■ TASK BRIEF
Copy out the entries below word for word, starting at the line that contains "The image size is (689, 388)." and continuing through the line that contains "Action: (175, 275)", with both of those lines included.

(Records)
▽
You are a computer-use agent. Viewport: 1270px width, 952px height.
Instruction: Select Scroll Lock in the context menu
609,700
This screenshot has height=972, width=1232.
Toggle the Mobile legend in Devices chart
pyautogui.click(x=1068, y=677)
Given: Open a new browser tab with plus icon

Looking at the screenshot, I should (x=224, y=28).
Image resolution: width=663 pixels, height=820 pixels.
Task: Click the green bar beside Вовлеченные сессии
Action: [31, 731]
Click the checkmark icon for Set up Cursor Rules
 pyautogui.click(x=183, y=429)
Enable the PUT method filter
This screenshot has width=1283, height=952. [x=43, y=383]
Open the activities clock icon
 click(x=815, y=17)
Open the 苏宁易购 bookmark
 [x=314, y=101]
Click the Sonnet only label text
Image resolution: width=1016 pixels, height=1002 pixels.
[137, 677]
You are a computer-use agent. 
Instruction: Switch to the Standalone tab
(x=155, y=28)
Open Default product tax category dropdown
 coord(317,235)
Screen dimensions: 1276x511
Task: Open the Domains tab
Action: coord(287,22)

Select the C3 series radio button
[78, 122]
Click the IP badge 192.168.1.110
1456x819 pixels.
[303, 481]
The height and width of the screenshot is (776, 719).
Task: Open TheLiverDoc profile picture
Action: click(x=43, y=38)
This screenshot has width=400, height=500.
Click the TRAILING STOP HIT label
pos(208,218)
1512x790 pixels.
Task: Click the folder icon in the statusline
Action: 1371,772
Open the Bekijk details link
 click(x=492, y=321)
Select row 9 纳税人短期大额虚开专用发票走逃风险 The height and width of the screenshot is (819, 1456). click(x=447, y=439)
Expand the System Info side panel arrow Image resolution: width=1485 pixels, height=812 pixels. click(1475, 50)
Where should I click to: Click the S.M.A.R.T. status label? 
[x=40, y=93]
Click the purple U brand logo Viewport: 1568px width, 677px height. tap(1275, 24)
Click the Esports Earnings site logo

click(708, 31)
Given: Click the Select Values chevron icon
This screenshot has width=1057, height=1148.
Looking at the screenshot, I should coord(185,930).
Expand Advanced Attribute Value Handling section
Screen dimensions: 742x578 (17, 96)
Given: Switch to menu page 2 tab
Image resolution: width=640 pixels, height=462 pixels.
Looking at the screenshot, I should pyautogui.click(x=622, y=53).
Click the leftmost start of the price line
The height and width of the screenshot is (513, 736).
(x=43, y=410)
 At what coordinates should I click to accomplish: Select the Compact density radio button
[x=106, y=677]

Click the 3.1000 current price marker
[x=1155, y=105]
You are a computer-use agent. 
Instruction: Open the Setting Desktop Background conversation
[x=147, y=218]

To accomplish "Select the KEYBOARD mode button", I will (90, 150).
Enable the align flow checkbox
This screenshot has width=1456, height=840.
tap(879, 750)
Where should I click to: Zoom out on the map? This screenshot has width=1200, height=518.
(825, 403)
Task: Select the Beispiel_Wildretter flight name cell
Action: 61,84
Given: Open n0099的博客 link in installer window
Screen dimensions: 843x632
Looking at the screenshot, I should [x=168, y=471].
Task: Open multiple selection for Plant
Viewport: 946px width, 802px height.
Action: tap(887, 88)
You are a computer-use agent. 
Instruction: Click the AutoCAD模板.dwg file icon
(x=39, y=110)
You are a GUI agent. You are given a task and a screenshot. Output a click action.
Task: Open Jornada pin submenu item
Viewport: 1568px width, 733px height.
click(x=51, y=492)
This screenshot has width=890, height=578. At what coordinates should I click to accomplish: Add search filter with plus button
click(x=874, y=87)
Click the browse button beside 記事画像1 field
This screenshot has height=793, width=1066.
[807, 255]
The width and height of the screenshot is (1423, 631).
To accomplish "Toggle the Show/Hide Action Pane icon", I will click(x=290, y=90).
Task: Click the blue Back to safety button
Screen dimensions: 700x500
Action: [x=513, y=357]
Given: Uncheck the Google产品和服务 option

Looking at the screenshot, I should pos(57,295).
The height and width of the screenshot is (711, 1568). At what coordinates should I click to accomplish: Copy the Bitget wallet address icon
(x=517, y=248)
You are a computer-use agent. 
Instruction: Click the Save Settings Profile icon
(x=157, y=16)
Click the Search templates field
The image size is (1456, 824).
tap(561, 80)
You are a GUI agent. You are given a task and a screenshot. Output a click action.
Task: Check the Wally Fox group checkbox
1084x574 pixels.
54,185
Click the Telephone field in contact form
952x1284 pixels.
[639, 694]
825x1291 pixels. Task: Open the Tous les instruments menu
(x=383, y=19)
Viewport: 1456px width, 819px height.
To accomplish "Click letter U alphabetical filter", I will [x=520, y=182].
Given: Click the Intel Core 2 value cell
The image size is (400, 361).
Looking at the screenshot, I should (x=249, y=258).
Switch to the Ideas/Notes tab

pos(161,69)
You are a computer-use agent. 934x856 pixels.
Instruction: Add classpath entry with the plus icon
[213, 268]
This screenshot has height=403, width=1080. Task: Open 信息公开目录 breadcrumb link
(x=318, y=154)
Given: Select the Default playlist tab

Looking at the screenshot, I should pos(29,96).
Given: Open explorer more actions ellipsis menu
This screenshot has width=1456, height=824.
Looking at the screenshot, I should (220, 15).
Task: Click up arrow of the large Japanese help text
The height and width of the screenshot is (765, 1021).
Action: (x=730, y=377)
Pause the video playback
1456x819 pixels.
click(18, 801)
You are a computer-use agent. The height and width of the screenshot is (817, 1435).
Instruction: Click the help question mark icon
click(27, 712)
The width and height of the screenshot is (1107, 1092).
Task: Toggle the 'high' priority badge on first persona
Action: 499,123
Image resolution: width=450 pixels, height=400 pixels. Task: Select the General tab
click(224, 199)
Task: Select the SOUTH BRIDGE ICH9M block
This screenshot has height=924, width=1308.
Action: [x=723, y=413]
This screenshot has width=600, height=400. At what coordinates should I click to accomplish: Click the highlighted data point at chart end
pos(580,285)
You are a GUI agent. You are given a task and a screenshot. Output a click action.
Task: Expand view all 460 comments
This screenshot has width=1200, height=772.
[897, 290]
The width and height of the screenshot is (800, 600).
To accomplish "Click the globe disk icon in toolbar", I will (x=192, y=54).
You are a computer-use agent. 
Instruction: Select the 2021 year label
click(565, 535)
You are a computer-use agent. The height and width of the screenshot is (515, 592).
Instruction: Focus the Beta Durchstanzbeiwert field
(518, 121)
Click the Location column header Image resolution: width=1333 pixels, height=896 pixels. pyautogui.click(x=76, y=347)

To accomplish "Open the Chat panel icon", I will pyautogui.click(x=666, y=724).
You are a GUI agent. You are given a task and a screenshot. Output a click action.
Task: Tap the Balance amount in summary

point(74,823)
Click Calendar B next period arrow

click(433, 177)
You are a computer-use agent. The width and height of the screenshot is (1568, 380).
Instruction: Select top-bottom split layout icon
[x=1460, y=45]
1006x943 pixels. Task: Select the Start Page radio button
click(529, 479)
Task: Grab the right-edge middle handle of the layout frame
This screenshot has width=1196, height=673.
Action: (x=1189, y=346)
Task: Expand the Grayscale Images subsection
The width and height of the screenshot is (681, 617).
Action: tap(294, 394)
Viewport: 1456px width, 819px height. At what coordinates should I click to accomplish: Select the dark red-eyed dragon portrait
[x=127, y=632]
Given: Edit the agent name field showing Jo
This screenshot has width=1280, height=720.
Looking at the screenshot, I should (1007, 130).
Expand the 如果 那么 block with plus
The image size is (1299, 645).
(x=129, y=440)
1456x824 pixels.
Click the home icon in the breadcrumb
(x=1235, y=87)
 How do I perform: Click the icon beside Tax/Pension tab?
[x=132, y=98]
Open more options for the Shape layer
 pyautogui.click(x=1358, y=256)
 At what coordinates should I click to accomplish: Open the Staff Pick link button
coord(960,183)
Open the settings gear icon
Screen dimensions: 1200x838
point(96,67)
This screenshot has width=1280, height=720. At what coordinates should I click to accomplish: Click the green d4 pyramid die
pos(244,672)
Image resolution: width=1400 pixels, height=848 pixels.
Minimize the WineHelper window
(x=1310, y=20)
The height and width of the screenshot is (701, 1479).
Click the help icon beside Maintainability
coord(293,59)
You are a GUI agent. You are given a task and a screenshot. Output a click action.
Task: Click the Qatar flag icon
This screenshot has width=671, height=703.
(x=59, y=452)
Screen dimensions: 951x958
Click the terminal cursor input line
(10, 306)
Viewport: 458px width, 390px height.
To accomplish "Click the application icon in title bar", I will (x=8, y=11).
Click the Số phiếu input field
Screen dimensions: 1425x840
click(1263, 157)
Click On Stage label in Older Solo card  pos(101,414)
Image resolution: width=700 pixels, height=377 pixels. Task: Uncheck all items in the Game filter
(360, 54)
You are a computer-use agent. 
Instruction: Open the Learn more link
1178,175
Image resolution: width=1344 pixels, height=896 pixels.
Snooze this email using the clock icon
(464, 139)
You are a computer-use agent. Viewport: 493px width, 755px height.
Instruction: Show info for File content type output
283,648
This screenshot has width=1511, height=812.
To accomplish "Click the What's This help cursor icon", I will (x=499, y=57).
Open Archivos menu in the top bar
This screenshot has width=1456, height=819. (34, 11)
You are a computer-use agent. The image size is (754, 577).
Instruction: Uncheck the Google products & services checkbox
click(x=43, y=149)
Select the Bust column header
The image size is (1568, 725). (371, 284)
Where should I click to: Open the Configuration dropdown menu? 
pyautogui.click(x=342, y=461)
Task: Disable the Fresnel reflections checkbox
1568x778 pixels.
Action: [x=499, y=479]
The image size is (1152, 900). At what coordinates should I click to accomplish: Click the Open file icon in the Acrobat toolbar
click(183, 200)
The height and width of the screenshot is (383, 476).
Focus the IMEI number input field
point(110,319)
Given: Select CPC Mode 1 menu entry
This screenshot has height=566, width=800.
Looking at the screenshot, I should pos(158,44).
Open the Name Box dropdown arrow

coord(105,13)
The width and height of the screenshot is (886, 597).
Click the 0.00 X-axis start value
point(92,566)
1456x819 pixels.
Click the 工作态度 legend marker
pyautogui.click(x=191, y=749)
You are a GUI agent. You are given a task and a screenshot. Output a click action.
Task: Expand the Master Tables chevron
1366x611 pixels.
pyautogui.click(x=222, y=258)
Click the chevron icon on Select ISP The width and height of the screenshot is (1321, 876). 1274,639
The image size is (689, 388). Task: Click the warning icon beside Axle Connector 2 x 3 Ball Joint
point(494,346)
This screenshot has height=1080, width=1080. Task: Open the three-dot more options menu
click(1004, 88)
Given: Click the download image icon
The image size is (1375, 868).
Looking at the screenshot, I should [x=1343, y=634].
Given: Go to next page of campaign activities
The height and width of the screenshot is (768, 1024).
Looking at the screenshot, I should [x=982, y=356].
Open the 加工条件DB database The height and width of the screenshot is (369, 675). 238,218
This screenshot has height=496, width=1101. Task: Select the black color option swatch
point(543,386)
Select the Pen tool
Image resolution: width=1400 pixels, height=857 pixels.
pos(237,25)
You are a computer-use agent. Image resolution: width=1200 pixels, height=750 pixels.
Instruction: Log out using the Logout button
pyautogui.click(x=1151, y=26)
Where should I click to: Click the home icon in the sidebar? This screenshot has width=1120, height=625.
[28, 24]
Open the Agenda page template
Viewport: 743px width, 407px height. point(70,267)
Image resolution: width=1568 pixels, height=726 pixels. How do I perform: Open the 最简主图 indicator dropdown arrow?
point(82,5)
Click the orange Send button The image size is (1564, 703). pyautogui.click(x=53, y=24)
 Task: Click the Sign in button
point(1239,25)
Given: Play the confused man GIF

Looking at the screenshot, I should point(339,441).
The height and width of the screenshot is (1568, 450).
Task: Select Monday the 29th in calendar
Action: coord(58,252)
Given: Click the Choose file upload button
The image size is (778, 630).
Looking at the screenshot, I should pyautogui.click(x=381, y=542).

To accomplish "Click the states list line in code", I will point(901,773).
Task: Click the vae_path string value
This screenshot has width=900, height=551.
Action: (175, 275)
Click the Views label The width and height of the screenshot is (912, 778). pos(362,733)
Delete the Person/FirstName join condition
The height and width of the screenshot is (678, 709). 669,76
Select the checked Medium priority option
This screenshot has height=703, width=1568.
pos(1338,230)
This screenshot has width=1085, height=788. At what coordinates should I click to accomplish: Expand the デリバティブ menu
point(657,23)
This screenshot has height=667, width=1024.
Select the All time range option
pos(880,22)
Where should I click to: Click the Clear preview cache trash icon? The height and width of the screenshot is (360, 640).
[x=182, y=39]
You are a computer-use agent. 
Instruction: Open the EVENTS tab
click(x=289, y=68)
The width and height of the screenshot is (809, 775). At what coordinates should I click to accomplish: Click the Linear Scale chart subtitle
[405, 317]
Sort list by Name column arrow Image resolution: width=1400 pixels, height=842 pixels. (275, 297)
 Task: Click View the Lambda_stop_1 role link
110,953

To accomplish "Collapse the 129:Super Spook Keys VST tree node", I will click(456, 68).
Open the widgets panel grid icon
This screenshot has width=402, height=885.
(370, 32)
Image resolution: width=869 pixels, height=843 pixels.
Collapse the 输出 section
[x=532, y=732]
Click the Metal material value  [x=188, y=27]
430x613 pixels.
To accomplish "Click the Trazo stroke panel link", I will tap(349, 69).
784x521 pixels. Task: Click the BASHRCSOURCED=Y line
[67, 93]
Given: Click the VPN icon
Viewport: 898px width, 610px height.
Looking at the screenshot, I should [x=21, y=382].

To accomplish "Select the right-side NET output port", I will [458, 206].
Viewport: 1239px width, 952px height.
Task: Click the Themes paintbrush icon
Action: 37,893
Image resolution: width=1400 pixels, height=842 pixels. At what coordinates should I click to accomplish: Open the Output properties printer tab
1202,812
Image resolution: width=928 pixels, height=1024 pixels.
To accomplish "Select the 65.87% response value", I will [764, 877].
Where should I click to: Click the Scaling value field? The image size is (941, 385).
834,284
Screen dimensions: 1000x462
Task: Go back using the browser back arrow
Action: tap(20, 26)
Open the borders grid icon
△
■ RESULT OF THE TASK
The image size is (689, 388). Task: Click the warning icon beside Axle Connector 2 x 3 Ball Joint
point(494,346)
This screenshot has height=1080, width=1080. Task: Open the three-dot more options menu
click(1004, 88)
Given: Click the download image icon
The image size is (1375, 868).
Looking at the screenshot, I should [x=1343, y=634].
Given: Go to next page of campaign activities
The height and width of the screenshot is (768, 1024).
Looking at the screenshot, I should [x=982, y=356].
Open the 加工条件DB database The height and width of the screenshot is (369, 675). 238,218
This screenshot has height=496, width=1101. Task: Select the black color option swatch
point(543,386)
Select the Pen tool
Image resolution: width=1400 pixels, height=857 pixels.
pos(237,25)
You are a computer-use agent. Image resolution: width=1200 pixels, height=750 pixels.
Instruction: Log out using the Logout button
pyautogui.click(x=1151, y=26)
Where should I click to: Click the home icon in the sidebar? This screenshot has width=1120, height=625.
[28, 24]
Open the Agenda page template
Viewport: 743px width, 407px height. point(70,267)
Image resolution: width=1568 pixels, height=726 pixels. How do I perform: Open the 最简主图 indicator dropdown arrow?
point(82,5)
Click the orange Send button The image size is (1564, 703). pyautogui.click(x=53, y=24)
 Task: Click the Sign in button
point(1239,25)
Given: Play the confused man GIF

Looking at the screenshot, I should point(339,441).
The height and width of the screenshot is (1568, 450).
Task: Select Monday the 29th in calendar
Action: coord(58,252)
Given: Click the Choose file upload button
The image size is (778, 630).
Looking at the screenshot, I should pyautogui.click(x=381, y=542).

To accomplish "Click the states list line in code", I will point(901,773).
Task: Click the vae_path string value
This screenshot has width=900, height=551.
Action: (175, 275)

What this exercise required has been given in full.